Tout ce petit groupe haineux et avide crut vraiment, à un moment donné, que la France était conquise. Les excursions dans les départements rappelèrent le célèbre voyage en Achaïe que Néron entreprit lorsqu’il jugea Rome indigne de l’applaudir. Après Gahors, ce fut Lixièux; partout des scènes d’une indescriptible gaîté signalent ces pérégrinations. Les estrades s’écroulent, les orateurs roulent les uns sur les autres; la clique claque, on claque la clique. Arnaud de l’Ariège, qui veut faire oublier, par l’exagération de son zèle, qu’il n’est pas d’origine juive, menace de la main un reporter qui, coram populo, corrige immédiatement le cubicularius. La musique électrisée, qui croit que c’est dans le programme, attaque énergiquement la Marseillaise, pendant que Spuiler, tout meurtri de sa chute de l’estrade, se met tout à coup à commencer un discours en allemand...
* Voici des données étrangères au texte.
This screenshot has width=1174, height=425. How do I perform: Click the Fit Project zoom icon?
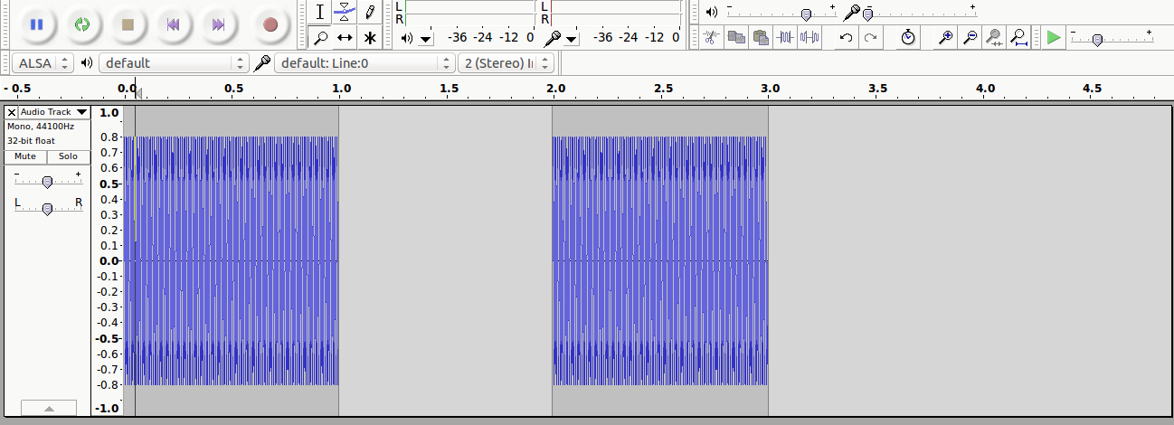tap(1018, 38)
Le désordre est tel en France, l’entraînement vers la servitude si irrésistible, l’amour d’une autorité, quelle qu’elle soit, si profondément invétéré, qu’on rend spontanément des honneurs souverains à un homme qui n’y a pas plus droit que le premier député venu.
S’il y avait eu une ombre d’organisation dans le pays, pensez-vous qu’on eût gardé dans les cadres de l’armée le général qui, commandant à Gahors, se permettait, au mépris de tous les règlements, de faire prendre les armes à la garnison pour former la haie devant un citoyen qui n’était plus même président de la Chambre, puisque la session était close?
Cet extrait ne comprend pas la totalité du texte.